Due to the presence of channels and sinks in the structure of NSs, we reasoned that the concept of connectivity developed in ecology and soil science might also be suitable for the description of these materials. In order to develop a different methodology for assessing their texture features, in the present work we performed an FFC-NMR study of three NS materials (referred to as NS1, NS2, and NS3) obtained by reacting β-cyclodextrin with hexamethylene-diisocyanate (HMDI, Figure 1).

Figure 1.

Structures of βCD and HMDI.

Different mole-to-mole ratios (i.e., 1:4, 1:2 and 1:1, respectively) were applied, in order to achieve a different extent of reticulation. The reaction between the −OH groups of βCD and the −N=C=O groups of HMDI results in the formation of urethane units. The relaxometric behavior of the nanosponges obtained was studied for both dry and wet samples, in order to consider the dynamics of water molecules into the nanochannels subjected to possible swelling.

Experimental Section

Materials and Instrumentation

All the reagents and solvents needed were used as purchased (Sigma-Aldrich, Cyclolab), without further purification. Anhydrous β-cyclodextrin was obtained by drying the commercial hydrated product in vacuo over phosphorus pentoxide at 90 °C overnight.

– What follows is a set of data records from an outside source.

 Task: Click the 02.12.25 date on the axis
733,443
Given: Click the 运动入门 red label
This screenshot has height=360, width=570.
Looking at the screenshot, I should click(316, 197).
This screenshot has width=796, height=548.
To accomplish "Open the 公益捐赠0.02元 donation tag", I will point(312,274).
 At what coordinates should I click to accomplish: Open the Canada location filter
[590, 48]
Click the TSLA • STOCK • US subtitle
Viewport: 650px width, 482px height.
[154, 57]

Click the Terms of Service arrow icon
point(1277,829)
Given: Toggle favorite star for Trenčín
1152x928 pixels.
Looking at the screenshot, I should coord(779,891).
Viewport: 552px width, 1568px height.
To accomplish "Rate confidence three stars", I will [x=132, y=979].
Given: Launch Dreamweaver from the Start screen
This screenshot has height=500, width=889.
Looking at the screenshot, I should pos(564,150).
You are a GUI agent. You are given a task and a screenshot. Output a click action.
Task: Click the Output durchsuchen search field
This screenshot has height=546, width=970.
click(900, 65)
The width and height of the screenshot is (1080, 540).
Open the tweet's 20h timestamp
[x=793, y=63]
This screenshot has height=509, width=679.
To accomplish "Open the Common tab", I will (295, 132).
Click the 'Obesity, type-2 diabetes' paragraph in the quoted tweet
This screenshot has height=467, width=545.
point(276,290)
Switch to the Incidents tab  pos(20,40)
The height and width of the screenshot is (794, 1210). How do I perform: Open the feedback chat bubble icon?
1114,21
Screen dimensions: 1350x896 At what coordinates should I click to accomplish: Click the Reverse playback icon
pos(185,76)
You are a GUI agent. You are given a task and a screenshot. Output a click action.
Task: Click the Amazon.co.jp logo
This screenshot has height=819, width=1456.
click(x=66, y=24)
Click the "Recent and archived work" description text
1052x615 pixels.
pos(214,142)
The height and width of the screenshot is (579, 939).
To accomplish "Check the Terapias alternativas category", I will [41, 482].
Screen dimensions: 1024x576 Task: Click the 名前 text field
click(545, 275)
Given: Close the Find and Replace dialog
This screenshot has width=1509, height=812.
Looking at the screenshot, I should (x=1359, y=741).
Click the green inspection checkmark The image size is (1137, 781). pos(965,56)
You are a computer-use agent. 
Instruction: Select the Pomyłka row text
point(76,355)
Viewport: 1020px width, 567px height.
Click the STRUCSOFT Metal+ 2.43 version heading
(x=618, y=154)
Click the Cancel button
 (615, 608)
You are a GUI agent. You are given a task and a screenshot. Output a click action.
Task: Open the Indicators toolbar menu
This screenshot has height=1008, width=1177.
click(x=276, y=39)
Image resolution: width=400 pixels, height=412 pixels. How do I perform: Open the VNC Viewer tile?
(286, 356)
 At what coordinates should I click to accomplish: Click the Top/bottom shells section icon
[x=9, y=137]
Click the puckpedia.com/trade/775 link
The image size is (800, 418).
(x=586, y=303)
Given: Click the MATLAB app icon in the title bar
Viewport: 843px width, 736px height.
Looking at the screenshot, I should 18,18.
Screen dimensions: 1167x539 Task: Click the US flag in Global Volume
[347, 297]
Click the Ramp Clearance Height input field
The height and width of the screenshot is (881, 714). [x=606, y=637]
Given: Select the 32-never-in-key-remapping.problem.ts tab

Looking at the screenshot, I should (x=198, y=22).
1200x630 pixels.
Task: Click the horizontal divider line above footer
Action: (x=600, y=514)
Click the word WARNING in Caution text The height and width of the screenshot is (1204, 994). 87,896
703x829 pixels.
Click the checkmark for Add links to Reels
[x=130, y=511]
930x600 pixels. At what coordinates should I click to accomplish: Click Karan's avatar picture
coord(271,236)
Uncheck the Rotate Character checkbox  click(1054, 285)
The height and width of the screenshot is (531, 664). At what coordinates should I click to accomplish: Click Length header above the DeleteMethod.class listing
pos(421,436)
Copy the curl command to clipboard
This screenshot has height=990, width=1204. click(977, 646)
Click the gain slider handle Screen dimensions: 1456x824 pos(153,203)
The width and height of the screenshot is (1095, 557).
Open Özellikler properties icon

Spectrophotometric determinations of p-nitrophenol concentration (for obtaining absorption isotherms) were carried out with a Beckmann Coulter DU 800 apparatus. ATR-FTIR spectra were recorded on a PerkinElmer SPECTRUM TWO instrument. The N₂ absorption–desorption isotherms were registered at 77 K using a Quantachrome Nova 2200 multistation high speed gas sorption analyzer. Thermogravimetric analyses were performed on a Q5000 IR apparatus (TA Instruments) under nitrogen flow (25 cm³ min^–1).

Synthesis and FTIR Characterization

Preparation of materials NS1, NS2, and NS3 was accomplished according to literature reports.³⁵

NS1

Anhydrous βCD (568 mg, 5 × 10^–4 mol) was mixed in a glass vial with a solution prepared by dissolving 320 μL of HMDI (336 mg, 2 × 10^–3 mol) in 400 μL of dry DMSO. The system was mechanically stirred with a tiny steel rod to ensure effective mixing and then was kept still at 60 °C for 18 h. The hard reaction crude was coarsely crunched and suspended into 40 mL of distilled water; the suspension was sonicated for ca. 10 min, and the solid residue was finally recovered by centrifugation (5500 rpm for 10 min). The residue was then suspended in 40 mL of methanol, sonicated, and centrifuged as described above. The same washing procedure was iterated with another portion of methanol (40 mL) and then with diethyl ether (40 mL). The solid was finally recovered by filtration, finely crunched, passed through a 150 μm sieve, and dried overnight, by being kept in vacuo at 60 °C over phosphorus pentoxide. Yield 885 mg.

NS2

The same procedure as for NS1 was followed, starting from 568 mg (5 × 10^–4 mol) of βCD and 160 μL (168 mg, 1 × 10^–3 mol) of HMDI. Yield 721 mg.

NS3

The same procedure as for NS1 was followed, starting from 568 mg (5 × 10^–4 mol) of βCD and 80 μL (84 mg 5 × 10^–4 mol) of HMDI. Yield 455 mg.

In general, the accomplishment of the reticulation process was immediately verified by the mechanical hardness and lack of solubility of the reaction products, which were recovered almost quantitatively in the cases of NS1 and NS2. Conversely, NS3 was partly soluble in water, thereby providing a lesser reaction yield (ca. 70%). The latter observation can be justified by the insufficient amount of HMDI, which prevented a full reticulation.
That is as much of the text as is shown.